**What the exercise asks**
Extract all lines that hold "help" from the records below.

----- Information

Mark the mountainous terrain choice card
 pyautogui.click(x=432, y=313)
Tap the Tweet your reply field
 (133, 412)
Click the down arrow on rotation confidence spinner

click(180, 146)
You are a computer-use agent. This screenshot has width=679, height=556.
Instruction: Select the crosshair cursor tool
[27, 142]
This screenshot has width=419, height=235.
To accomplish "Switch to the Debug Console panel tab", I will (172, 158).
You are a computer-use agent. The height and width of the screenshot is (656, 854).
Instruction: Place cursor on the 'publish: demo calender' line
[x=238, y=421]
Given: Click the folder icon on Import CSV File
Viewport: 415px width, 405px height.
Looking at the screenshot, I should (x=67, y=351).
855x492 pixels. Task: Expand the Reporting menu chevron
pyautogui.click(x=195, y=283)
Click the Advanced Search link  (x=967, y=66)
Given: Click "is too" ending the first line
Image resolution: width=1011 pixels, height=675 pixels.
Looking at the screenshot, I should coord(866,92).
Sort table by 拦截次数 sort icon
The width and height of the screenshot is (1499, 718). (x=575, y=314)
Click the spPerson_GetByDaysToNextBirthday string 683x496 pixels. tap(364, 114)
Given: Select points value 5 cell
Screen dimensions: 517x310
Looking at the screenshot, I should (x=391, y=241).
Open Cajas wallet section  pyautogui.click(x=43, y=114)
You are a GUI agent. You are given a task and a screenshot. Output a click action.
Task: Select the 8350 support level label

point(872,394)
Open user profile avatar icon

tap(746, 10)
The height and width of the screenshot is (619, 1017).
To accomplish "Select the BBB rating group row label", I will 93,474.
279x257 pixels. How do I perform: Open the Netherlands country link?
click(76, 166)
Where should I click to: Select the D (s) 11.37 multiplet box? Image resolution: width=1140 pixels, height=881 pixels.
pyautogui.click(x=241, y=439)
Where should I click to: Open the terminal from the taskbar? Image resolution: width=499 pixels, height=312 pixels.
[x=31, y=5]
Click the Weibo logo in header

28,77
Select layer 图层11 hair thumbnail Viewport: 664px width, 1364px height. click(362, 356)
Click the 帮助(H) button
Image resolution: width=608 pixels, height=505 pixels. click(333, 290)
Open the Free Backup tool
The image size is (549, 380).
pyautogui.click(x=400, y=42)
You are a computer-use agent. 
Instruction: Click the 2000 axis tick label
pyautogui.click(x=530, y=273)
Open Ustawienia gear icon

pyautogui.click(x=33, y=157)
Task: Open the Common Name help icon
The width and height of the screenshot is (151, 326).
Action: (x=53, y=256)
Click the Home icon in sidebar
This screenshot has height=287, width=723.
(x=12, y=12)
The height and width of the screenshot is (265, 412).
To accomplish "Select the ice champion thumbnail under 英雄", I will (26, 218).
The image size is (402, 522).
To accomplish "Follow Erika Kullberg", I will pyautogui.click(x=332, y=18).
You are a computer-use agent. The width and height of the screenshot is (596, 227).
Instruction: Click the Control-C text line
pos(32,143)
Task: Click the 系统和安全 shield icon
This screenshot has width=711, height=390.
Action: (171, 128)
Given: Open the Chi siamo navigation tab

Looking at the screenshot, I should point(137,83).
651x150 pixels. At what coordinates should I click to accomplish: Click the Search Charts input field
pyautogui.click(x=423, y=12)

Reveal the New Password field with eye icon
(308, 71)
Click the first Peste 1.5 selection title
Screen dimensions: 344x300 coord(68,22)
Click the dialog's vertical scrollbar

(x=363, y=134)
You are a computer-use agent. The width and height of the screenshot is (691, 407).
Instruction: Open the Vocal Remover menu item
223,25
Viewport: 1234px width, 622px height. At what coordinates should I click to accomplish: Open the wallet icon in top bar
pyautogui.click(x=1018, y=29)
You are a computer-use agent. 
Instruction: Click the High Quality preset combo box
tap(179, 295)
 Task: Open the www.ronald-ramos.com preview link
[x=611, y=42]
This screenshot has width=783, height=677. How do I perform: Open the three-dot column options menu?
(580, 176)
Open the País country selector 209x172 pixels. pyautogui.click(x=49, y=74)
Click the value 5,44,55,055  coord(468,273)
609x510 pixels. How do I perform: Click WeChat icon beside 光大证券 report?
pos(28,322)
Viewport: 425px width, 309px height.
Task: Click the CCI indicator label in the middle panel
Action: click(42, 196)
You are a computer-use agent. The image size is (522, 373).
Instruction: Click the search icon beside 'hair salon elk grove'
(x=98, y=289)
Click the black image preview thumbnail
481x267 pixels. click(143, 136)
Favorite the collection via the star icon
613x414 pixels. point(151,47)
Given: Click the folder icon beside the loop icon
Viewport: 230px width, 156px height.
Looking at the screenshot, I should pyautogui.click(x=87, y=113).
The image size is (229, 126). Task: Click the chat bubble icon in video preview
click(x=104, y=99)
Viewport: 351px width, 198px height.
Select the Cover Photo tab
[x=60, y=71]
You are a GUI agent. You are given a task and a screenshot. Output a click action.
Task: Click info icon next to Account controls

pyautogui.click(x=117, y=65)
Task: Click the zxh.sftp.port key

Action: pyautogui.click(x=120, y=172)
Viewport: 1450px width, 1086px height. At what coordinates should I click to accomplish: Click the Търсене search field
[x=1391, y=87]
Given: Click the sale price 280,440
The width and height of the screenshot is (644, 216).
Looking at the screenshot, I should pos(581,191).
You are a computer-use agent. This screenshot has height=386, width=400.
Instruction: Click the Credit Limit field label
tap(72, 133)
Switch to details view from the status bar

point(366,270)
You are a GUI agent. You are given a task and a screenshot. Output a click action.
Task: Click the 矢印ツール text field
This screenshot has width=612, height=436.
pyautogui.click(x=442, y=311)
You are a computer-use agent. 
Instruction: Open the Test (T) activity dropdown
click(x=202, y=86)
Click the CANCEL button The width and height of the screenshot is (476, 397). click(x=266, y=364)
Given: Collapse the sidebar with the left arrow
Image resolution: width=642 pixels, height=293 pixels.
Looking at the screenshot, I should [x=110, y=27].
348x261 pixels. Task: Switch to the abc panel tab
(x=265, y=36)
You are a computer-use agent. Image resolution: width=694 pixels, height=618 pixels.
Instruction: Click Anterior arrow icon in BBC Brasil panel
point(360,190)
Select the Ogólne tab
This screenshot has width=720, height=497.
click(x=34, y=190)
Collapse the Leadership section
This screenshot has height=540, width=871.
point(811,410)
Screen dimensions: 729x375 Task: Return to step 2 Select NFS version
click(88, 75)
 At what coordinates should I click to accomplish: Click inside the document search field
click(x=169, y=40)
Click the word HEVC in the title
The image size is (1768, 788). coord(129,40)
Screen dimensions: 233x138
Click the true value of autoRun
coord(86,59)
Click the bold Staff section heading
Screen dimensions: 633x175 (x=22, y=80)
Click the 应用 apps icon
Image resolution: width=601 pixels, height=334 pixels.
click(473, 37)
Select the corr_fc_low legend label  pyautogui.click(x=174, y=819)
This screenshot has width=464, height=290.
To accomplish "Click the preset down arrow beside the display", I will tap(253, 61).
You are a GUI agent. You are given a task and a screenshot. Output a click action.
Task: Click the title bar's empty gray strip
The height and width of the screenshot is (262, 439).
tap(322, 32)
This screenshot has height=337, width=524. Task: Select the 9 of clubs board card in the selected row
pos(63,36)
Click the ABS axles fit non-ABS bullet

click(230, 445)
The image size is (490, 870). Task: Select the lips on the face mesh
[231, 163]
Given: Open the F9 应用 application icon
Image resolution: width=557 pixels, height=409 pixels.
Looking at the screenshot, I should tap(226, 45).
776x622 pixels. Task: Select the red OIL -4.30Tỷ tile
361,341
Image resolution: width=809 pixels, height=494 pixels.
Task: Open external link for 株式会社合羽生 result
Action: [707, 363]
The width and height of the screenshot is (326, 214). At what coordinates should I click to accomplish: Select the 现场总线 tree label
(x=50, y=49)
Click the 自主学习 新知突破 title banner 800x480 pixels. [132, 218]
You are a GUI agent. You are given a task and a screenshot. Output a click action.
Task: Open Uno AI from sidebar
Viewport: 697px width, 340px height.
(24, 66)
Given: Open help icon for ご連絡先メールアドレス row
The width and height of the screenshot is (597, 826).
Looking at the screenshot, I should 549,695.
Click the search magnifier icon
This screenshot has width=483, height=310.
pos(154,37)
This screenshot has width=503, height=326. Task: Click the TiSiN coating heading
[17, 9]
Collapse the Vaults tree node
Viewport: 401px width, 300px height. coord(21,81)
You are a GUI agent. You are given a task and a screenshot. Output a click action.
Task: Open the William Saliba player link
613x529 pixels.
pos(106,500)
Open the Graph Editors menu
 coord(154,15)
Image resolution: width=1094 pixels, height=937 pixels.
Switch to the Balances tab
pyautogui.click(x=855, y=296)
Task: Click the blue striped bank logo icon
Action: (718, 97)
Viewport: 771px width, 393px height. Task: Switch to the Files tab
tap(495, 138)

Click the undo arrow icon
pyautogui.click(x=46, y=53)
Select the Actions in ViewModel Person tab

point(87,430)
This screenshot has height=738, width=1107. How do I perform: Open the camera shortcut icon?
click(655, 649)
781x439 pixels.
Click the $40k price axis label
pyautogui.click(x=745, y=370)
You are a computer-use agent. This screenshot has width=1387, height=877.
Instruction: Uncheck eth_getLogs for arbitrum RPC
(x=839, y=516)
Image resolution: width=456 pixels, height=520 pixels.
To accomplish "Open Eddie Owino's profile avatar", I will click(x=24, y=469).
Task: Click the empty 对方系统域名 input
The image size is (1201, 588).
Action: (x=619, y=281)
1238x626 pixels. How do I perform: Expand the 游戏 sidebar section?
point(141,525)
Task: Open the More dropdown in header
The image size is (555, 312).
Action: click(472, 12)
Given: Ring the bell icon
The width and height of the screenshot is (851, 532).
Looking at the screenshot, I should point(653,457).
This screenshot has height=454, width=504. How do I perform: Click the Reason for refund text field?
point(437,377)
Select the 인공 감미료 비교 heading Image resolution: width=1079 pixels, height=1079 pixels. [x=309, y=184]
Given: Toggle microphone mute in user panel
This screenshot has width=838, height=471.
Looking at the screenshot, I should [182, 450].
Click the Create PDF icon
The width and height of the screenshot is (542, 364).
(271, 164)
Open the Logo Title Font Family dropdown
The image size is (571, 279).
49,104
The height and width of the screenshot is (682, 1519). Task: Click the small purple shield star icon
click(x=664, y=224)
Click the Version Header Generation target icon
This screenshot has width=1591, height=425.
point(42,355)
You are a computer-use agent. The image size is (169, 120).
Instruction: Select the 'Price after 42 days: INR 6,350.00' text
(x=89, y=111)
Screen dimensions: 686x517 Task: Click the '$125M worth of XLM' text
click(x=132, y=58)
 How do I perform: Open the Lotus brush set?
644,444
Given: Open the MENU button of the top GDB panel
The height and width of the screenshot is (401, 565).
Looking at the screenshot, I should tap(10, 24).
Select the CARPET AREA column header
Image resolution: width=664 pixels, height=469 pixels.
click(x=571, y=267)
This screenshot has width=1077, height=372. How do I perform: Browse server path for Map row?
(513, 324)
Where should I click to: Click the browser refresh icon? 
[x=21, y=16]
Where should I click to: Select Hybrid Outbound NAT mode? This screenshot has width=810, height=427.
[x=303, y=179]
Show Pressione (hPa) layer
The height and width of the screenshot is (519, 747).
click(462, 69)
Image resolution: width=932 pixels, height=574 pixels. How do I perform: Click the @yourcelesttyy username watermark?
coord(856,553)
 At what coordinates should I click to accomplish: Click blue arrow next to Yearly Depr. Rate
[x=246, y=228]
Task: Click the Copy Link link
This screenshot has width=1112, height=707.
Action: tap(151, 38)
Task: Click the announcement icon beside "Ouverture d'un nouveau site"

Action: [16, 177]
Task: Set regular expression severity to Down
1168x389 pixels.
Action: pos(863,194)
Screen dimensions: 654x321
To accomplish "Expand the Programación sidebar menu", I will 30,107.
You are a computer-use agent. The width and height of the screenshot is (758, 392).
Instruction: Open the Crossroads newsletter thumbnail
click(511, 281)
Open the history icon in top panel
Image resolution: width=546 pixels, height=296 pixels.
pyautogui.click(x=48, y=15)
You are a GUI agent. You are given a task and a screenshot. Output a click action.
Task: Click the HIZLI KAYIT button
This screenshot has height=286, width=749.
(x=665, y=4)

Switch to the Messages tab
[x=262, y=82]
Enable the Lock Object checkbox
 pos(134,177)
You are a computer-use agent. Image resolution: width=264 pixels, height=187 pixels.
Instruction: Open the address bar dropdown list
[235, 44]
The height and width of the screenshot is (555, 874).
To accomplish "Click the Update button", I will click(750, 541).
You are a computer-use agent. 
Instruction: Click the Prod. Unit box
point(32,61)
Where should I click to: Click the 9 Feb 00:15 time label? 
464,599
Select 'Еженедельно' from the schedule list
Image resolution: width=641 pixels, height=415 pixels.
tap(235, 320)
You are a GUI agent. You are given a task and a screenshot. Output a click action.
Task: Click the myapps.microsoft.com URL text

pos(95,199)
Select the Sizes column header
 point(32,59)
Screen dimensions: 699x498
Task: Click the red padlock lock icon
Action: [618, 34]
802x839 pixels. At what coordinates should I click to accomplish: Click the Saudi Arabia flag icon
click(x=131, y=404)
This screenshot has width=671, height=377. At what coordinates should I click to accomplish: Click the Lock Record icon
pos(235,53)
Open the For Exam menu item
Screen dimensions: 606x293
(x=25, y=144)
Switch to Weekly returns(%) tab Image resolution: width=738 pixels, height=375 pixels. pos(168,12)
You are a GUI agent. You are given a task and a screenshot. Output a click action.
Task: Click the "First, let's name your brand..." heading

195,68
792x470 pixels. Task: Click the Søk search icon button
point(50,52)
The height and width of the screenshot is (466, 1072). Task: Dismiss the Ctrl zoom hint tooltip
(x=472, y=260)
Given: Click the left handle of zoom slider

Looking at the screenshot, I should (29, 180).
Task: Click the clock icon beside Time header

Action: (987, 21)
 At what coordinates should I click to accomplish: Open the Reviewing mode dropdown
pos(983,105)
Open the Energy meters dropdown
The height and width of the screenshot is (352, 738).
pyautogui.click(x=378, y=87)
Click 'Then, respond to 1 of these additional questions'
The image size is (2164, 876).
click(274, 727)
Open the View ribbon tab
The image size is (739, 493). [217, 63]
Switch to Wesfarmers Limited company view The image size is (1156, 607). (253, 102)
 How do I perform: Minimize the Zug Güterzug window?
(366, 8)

----------

**Result of the task**
Task: Open the Common Name help icon
Given: Open help icon for ご連絡先メールアドレス row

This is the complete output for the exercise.